Given exercise 1 :: In the Elixir notes, what is the default value of max_concurrency for Task.async_stream?
Given exercise 2 :: Reproduce the Elixir notes from "defmodule Counter do" up to and including "do: GenServer.cast(__MODULE__, :increment)".

Source extract ::
Critical: Task.async creates a bidirectional link — if either the caller or task crashes, both crash. This preserves sequential semantics (you'd have crashed doing it synchronously too).

async_stream — Parallel Enumeration

Task.async_stream(urls, &fetch_url/1,
  max_concurrency: 10,    # Default: System.schedulers_online()
  ordered: true,           # Maintain input order (default)
  timeout: 30_000,         # Per-task timeout
  on_timeout: :kill_task   # :exit (raise) or :kill_task (return exit tuple)
)
|> Stream.filter(&match?({:ok, _}, &1))
|> Enum.map(fn {:ok, result} -> result end)

Task.Supervisor — Production Patterns

# In your supervision tree
{Task.Supervisor, name: MyApp.TaskSupervisor}

# Fire-and-forget (no result tracking)
Task.Supervisor.start_child(MyApp.TaskSupervisor, fn -> do_work() end)

# Linked async — caller crashes if task crashes
Task.Supervisor.async(MyApp.TaskSupervisor, fn -> compute() end) |> Task.await()

# Unlinked async — caller survives task failure
task = Task.Supervisor.async_nolink(MyApp.TaskSupervisor, fn -> risky_work() end)
case Task.yield(task, 5_000) || Task.shutdown(task) do
  {:ok, result} -> result
  {:exit, reason} -> handle_failure(reason)
  nil -> handle_timeout()
end

GenServer integration — never await in a GenServer (blocks all other messages):

def handle_call(:compute, _from, state) do
  # Start unlinked task, handle result in handle_info
  Task.Supervisor.async_nolink(MyApp.TaskSupervisor, fn -> heavy_work() end)
  {:noreply, state}
end

def handle_info({ref, result}, state) do
  Process.demonitor(ref, [:flush])  # Clean up the monitor
  {:noreply, %{state | result: result}}
end

def handle_info({:DOWN, _ref, :process, _pid, reason}, state) do
  {:noreply, %{state | error: reason}}  # Task crashed
end

GenServer — Stateful Server Processes

defmodule Counter do
  use GenServer

  # Client API
  def start_link(initial \\ 0), do: GenServer.start_link(__MODULE__, initial, name: __MODULE__)
  def increment, do: GenServer.cast(__MODULE__, :increment)
  def get, do: GenServer.call(__MODULE__, :get)

  # Server callbacks
  @impl true
  def init(initial), do: {:ok, initial}

  @impl true
  def handle_cast(:increment, count), do: {:noreply, count + 1}

  @impl true
  def handle_call(:get, _from, count), do: {:reply, count, count}

  @impl true
  def handle_info(:tick, count) do
    Process.send_after(self(), :tick, 1000)
    {:noreply, count}
  end
end

Key principle: Callbacks run sequentially — this is both the synchronization mechanism and potential bottleneck. Keep callbacks fast; delegate heavy work to spawned tasks.

handle_continue — Post-Init Work

Split expensive initialization so the process doesn't block its supervisor:

@impl true
def init(config) do
  {:ok, %{config: config, data: nil}, {:continue, :load_data}}
end

@impl true
def handle_continue(:load_data, state) do
  data = expensive_load(state.config)
  {:noreply, %{state | data: data}}
end

{:continue, term} can also be returned from handle_call, handle_cast, and handle_info.

Source excerpt ::

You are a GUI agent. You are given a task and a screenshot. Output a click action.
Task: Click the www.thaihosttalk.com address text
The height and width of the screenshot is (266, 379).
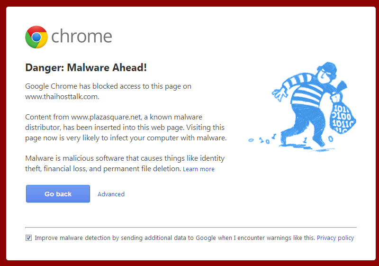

Result 1 :: System.schedulers_online()

Result 2 ::
defmodule Counter do
  use GenServer

  # Client API
  def start_link(initial \\ 0), do: GenServer.start_link(__MODULE__, initial, name: __MODULE__)
  def increment, do: GenServer.cast(__MODULE__, :increment)